A vez do mercado off-road

Por Helton Lage (*)

Após avançar no controle de emissões de poluentes por automóveis, veículos a diesel e motocicletas, a legislação brasileira se volta agora para tecnologias fora de estrada, usadas na produção agrícola e na construção civil. Além de tornar as máquinas mais adequadas ao meio ambiente, o Proconve/MAR‐I (Programa de Controle da Poluição do Ar por Veículos Automotores para Máquinas Agrícolas e Rodoviárias) deve gerar diversos impactos tanto para fabricantes quanto para usuários no mercado brasileiro.

Certamente, um dos principais efeitos será a evolução tecnológica dos produtos porque as empresas precisarão investir cada vez mais na modernização para atingir os índices recomendados. Todos os fabricantes de motores off-road irão buscar não somente a evolução do hardware, mas do software, a fim de manter ou melhorar as características de performance hoje já existentes e reduzir o consumo de combustível para respeitar os limites de emissões. Está aí um baita benefício para o usuário. Para isso, os motores deverão estar totalmente adequados.

Os fabricantes de motores off-road deverão não só efetuar modificações na gama de produtos para atender as exigências do MAR-I – sobretudo na otimização da combustão e sistemas de tratamento de gases de descarga, para reduzir a emissão de particulados e NOx –, como também terão o desafio de manter alguns produtos não emissionados para atender mercados que não possuem a mesma exigência. É um grande desafio às indústrias a fim de manter a competitividade e o atendimento a todos os mercados.

Com as tecnologias mais eficientes, os usuários também sentirão efeitos em termos de custo operacional e disponibilidade de produtos. O consumidor final terá grande responsabilidade na escolha do combustível assim como de alguns tipos de lubrificantes e fluidos, que serão estritamente necessários em algumas máquinas de maior potência. Se ele não optar por produtos devidamente especificados e liberados para aquela aplicação, o equipamento poderá não atender os limites de emissão e ainda poderá sofrer problemas de operação.

Outro impacto esperado será uma interação bem maior entre fabricantes e usuários, a fim de estabelecer procedimentos, controles e monitoramentos mais adequados, justamente por conta da necessidade de conhecer melhor os produtos. Na medida em que os níveis de instrução e operação aumentam, o consumidor passa a extrair mais benefícios daquele equipamento.

Em todo esse processo, existe também um grande desafio para as indústrias e o governo local, através de seus órgãos responsáveis pelo processo de homologação de motores.
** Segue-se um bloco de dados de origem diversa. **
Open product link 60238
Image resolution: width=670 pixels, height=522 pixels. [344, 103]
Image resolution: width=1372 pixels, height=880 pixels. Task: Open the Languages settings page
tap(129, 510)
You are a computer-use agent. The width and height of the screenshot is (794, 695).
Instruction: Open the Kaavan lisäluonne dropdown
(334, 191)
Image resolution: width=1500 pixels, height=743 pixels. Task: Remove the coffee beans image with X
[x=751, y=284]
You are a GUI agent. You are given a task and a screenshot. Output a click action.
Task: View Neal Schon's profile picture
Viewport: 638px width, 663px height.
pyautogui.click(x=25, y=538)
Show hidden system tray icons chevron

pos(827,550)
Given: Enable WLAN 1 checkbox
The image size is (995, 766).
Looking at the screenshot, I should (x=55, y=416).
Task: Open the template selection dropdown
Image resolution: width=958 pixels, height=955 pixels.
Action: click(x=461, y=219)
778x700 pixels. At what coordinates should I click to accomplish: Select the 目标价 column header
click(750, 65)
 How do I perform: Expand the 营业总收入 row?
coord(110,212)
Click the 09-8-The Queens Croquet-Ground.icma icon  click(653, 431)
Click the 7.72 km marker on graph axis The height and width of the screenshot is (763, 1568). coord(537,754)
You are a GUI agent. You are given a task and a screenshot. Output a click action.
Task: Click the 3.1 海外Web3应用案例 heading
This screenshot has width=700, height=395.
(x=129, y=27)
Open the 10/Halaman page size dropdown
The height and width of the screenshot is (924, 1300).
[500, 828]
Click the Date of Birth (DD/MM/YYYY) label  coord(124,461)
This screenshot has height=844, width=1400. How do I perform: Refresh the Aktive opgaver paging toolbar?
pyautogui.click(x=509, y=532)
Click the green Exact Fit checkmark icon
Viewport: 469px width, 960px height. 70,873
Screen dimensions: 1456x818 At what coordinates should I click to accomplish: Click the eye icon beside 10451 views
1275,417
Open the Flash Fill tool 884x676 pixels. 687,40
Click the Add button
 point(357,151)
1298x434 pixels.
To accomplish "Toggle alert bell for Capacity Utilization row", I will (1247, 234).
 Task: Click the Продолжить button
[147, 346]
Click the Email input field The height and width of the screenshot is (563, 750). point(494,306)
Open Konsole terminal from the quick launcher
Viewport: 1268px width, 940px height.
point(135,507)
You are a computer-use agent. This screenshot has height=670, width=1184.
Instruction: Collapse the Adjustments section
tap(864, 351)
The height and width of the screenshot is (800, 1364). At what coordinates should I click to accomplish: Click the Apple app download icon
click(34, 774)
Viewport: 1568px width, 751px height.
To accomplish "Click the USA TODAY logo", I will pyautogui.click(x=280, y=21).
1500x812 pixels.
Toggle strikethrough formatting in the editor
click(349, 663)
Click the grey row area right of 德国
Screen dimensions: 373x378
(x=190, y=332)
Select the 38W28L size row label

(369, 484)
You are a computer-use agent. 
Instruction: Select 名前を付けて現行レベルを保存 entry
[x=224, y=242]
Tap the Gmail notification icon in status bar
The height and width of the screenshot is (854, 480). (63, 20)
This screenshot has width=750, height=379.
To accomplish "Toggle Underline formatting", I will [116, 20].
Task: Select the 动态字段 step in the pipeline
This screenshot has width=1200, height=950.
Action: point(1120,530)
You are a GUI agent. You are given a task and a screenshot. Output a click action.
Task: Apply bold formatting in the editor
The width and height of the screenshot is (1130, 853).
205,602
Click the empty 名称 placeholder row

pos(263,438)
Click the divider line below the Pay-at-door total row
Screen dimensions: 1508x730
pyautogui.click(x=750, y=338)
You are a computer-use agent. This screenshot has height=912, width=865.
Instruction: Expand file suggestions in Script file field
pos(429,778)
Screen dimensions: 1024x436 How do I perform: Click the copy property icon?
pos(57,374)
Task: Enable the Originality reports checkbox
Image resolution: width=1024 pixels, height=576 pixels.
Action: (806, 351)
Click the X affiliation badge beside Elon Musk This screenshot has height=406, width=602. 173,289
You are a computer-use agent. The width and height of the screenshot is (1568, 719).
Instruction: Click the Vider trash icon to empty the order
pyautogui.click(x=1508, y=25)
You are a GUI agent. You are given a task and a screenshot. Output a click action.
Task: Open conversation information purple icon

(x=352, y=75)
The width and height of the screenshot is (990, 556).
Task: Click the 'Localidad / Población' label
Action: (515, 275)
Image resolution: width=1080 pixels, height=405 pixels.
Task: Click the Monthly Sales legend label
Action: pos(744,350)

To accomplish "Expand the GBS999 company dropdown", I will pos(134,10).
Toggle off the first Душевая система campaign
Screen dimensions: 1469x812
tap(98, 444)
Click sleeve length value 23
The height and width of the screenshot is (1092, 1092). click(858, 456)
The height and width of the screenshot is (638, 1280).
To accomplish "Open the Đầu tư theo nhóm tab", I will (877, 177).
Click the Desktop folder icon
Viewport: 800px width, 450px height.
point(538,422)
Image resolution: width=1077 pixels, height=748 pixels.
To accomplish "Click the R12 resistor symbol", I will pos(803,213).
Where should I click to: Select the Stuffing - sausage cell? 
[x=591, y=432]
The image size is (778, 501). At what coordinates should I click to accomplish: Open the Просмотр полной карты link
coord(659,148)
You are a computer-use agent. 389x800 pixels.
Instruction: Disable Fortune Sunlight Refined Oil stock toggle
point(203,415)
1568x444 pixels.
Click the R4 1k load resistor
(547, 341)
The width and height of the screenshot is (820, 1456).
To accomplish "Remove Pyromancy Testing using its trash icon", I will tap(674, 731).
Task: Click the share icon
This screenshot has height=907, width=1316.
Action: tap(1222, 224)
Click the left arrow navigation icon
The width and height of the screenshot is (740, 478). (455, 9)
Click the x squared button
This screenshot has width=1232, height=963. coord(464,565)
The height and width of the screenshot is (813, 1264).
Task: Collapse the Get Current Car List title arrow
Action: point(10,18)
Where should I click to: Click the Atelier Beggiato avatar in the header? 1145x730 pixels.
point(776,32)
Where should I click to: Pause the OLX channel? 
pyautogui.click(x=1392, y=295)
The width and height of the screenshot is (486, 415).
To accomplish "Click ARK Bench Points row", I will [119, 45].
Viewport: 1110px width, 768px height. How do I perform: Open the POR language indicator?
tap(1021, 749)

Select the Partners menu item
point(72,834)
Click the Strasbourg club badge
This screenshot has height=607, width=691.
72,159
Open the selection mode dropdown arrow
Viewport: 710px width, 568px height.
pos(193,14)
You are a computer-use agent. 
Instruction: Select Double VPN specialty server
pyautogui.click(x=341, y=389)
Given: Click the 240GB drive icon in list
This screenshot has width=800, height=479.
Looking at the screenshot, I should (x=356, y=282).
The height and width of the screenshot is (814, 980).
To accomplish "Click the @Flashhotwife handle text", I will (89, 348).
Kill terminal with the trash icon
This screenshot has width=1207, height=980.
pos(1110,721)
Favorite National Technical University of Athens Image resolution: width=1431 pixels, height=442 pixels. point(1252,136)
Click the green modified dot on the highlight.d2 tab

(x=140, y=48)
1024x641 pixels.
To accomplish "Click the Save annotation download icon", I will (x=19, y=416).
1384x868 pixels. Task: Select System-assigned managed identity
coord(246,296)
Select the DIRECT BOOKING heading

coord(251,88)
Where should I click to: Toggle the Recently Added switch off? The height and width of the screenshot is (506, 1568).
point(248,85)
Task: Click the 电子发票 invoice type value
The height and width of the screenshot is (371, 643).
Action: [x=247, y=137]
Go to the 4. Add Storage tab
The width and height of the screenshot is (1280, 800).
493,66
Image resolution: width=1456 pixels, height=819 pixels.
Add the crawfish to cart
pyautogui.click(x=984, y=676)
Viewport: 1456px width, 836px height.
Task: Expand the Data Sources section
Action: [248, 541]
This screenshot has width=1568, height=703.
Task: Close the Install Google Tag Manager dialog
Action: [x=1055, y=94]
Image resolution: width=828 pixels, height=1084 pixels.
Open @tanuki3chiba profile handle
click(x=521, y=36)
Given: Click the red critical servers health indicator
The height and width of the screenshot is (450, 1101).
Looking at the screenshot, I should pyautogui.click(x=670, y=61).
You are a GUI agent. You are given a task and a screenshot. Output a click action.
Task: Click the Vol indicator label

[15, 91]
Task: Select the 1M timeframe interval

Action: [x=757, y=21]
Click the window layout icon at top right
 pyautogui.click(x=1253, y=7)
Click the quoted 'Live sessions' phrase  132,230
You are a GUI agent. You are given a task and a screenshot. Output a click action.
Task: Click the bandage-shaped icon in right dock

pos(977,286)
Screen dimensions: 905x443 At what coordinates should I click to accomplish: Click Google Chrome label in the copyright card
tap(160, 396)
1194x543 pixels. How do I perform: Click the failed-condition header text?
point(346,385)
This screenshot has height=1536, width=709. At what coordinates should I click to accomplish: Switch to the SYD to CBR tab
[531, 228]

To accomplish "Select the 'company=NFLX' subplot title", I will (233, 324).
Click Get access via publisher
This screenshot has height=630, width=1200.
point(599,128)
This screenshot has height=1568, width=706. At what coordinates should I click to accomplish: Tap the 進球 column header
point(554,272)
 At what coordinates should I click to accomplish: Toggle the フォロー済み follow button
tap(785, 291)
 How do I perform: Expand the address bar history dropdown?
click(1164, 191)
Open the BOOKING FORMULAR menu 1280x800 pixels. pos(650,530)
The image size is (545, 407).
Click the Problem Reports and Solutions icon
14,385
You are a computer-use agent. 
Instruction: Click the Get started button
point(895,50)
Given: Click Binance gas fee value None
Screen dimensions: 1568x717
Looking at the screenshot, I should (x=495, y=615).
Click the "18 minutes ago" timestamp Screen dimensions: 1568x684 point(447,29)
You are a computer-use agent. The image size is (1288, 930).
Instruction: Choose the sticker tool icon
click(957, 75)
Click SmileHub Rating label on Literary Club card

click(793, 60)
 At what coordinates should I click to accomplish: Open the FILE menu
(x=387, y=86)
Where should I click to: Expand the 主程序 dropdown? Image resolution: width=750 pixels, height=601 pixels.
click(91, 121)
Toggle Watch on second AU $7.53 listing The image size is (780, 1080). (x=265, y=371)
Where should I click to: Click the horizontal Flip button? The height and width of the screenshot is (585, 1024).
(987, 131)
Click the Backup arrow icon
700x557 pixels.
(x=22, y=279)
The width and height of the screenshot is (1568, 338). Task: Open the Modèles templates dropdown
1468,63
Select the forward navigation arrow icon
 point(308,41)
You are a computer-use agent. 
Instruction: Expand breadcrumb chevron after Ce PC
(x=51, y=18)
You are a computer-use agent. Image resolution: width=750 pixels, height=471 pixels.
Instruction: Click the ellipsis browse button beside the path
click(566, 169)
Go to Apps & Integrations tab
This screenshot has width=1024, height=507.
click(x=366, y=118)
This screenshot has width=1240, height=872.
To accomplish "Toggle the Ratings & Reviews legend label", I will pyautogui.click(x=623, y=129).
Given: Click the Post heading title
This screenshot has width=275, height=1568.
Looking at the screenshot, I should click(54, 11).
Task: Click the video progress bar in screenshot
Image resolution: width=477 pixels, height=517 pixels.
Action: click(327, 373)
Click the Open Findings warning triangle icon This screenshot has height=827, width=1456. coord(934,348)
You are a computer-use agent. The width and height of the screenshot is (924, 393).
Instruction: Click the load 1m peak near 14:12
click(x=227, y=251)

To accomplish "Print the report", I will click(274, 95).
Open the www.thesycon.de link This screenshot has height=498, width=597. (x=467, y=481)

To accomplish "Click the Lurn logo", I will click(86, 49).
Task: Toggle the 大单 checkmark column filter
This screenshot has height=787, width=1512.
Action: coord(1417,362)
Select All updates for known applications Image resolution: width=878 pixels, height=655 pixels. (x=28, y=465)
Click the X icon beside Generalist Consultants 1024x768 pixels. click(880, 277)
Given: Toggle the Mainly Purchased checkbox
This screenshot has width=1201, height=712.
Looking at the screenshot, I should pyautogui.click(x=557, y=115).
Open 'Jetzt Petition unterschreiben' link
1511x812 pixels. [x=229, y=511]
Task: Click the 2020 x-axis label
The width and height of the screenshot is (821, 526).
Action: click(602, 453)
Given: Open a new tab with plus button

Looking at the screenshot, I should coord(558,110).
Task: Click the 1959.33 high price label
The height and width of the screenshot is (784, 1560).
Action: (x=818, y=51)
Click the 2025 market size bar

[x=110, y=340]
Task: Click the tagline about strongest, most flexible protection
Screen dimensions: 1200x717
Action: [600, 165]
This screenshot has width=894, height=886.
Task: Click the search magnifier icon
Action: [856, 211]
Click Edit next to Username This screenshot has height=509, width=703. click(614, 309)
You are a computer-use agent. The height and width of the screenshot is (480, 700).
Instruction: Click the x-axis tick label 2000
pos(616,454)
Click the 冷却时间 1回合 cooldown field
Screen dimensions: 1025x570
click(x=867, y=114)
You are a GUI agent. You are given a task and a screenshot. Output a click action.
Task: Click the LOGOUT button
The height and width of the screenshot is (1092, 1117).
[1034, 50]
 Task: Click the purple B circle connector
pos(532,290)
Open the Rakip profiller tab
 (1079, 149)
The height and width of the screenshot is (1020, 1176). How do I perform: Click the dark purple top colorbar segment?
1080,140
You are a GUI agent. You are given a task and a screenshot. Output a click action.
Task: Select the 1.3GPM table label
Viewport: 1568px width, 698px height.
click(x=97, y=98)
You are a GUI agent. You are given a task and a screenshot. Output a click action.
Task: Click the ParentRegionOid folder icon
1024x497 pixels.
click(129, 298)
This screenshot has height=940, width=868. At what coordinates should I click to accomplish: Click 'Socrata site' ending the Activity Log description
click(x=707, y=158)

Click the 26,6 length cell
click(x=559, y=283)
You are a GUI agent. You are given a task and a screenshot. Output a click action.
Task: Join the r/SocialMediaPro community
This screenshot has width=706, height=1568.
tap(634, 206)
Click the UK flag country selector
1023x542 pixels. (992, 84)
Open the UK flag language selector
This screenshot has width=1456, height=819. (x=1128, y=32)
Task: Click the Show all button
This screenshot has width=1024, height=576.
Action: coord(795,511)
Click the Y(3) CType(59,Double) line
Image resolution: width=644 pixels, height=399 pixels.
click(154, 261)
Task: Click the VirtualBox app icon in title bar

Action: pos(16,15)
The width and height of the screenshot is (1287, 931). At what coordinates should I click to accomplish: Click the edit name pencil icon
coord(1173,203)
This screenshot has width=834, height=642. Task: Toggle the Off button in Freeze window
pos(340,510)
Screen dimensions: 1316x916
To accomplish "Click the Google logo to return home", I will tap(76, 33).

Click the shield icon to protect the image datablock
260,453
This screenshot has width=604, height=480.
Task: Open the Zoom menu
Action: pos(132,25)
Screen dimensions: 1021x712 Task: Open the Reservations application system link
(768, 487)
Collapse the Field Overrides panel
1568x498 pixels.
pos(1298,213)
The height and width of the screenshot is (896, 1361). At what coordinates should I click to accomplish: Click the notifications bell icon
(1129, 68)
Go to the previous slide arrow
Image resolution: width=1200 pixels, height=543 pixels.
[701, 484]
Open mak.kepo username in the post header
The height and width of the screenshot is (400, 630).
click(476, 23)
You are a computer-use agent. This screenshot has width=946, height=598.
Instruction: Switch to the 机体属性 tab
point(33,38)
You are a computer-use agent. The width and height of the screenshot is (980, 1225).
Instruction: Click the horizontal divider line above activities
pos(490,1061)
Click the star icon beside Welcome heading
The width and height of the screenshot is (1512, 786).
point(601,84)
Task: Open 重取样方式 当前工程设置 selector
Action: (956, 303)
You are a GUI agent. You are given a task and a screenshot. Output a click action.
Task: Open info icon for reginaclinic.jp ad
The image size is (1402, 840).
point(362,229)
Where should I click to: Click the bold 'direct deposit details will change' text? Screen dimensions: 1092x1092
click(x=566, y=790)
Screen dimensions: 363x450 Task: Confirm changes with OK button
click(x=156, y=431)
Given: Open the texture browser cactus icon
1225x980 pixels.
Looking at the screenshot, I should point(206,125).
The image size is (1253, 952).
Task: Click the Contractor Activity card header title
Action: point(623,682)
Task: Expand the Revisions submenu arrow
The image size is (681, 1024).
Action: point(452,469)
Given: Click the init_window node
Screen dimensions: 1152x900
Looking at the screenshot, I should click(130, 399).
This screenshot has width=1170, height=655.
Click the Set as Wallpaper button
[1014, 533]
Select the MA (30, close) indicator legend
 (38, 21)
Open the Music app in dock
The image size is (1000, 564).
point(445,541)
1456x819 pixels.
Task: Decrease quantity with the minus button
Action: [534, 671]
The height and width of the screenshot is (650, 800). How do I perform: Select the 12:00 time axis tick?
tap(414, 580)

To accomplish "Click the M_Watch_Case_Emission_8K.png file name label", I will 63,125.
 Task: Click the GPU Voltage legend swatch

Trata-se de um volume enorme de processos de homologação, incluindo não somente as provas laboratoriais, mas também toda a parte de documentação em um pequeno espaço de tempo.

Seguramente, o balanço dos impactos oriundos do Proconve/ MAR‐I é positivo, além de ser obviamente necessário porque representa uma alavanca para o desenvolvimento tecnológico em geral, principalmente, para os sistemas de powertrain off-road, além de propiciar ao mercado a vantagem de ter disponíveis tecnologias globais de utilização local. Quem tiver interesse em discutir o assunto está convidado para ir ao 9º Simpósio SAE BRASIL de Motores, Lubrificantes e Transmissões, que será realizado no dia 21 de maio, na Universidade de Itaúna, em Itaúna, Minas Gerais.

(*) Helton Lage é diretor de engenharia da Ramah Tecnologia Industrial Ltda e chairperson do 9º Simpósio SAE BRASIL de Motores, Lubrificantes e Transmissões.